There are many nuances to consider when designing your mine’s telecom network. You will have to consider challenges including access to coverage, durability, and the changing nature of the mine site.


Your investment in telecommunications technologies is also dependent on what types of applications you want to automate today, and five-to-seven-years into the future. So, your network requirements are directly related to the projected lifespan of your mine. Mines with an operational life of two or three decades can afford to invest more heavily in a network that will support long-term plans. In that case, it becomes a question of how to build a future-proof network, and whether to invest in LTE, 5G or hybrid technology solutions.
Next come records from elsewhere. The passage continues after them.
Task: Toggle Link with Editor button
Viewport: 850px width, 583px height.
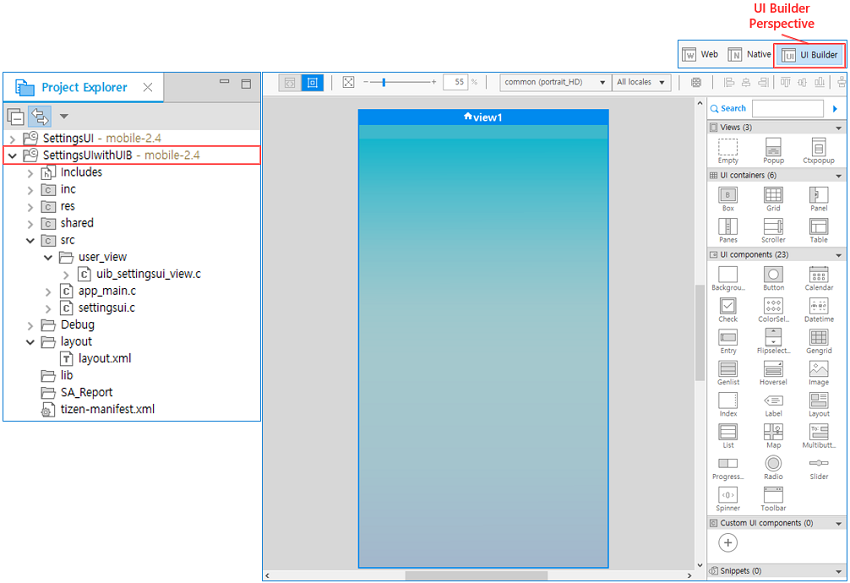Action: tap(40, 116)
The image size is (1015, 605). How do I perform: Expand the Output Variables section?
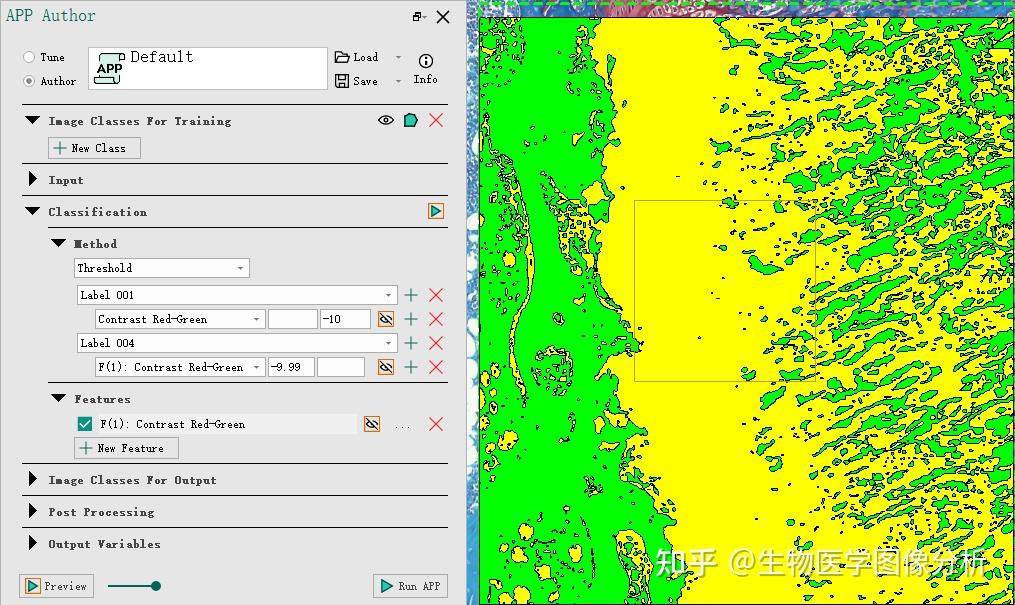tap(33, 544)
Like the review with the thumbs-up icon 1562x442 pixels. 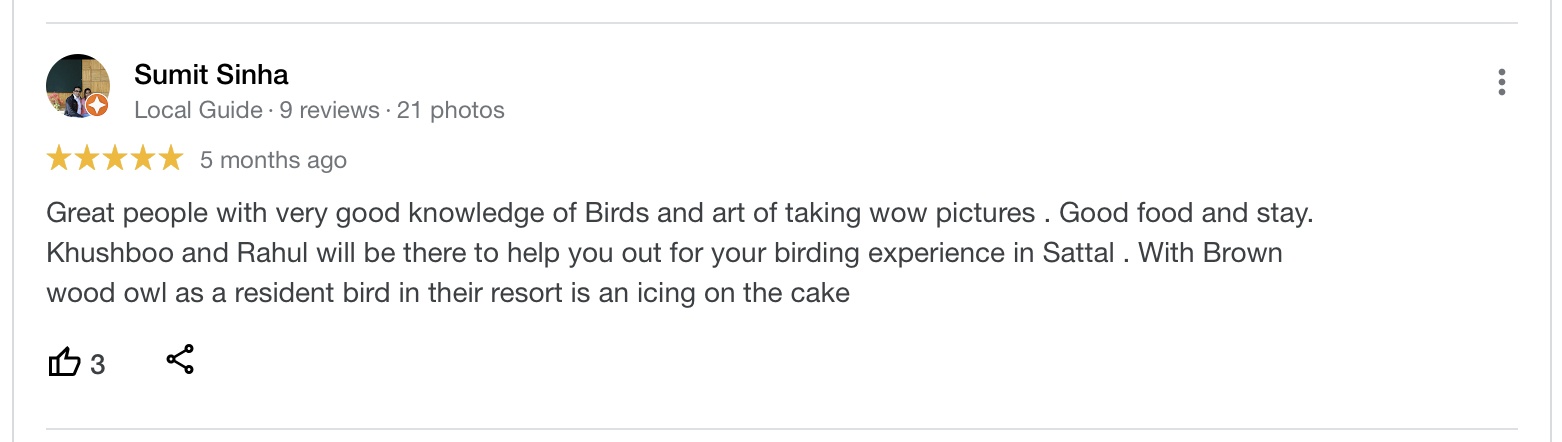pyautogui.click(x=64, y=362)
A mine that is operating on a relatively short timeline of three-to-five-years may not foresee the need to invest heavily in automation. You may only need some line-of-site control or basic tele-remote capabilities. In that case, it doesn’t usually make sense to invest in robust network infrastructure that may take six months to a year to install. But as you go deeper and better define the ore body, your approach to automation might need to change. Based on new objectives, you may want to automate more functions underground, such as drilling. So, to stay flexible, miners need a telecommunications network that is designed to support the gradual advancement of automation solutions.

Milepost 3: Build a foundation for flexibility and scalability as you increase automation

Larger tier-one miners might consider a top-down automation strategy, partnering with a single OEM for the integration of machines and technologies. But even for the big players, getting locked in with one vendor limits flexibility and scalability.


In contrast, a bottom-up automation strategy offers a scalable approach that allows for a more flexible fleet expansion and the gradual addition of automated features. This OEM-agnostic approach ensures that miners can adapt at their own pace and avoid a complete overhaul of existing systems.


With an OEM-agnostic automation strategy, you can take a personalized approach to scaling automation. You also have more power to create consistency when you can install a base automation technology that fits across all types of machines, regardless of the manufacturer.


When it comes to maintenance, with an OEM-agnostic approach to automation, you don’t need an OEM-specific technician to work on your gear. If all the technicians on site are familiar with how the control solution operates, it doesn't matter what type of machine it is, any tech can work on it.


For the people in the operator station, an OEM-agnostic automation solution means all the controls look the same, whether they are operating a loader, a truck, or some other weird and wonderful machine. That type of consistency makes training easier and supports operator efficiency.

Milepost 4: Make change management initiatives people-focused

In any industry, people are naturally resistant to change. In mining, where operations have basically been the same for the past 40-plus years, you may have to work hard to mitigate the disruption caused by automation and digital transformation. That’s why change management is a critical aspect of any mining innovation project. Change must be sponsored by the top management, and the value of change must be clearly defined both for the business, and for individual team members.


Machine operators can be especially resistant to automation. These are people who are accustomed to sitting in a machine’s cabin, listening to the engine, and feeling the way the machine moves. So, it is natural that they feel out of place in a quiet and calm remote operating station. That can be especially true for operators who are used to working underground.


Change management and incentivization can help operators get over that initial skepticism. Once they have the chance to work in a safe environment, where the coffee machine is never far away, operators tend to embrace the change automation brings. When your change management strategy is focused on people rather than just implementing technology, you can create alignment across the strategic, supervisory, and operational levels of your mine. With a unified organization that’s built for continual change and innovation, the milestones on your automation roadmap will become easier to reach.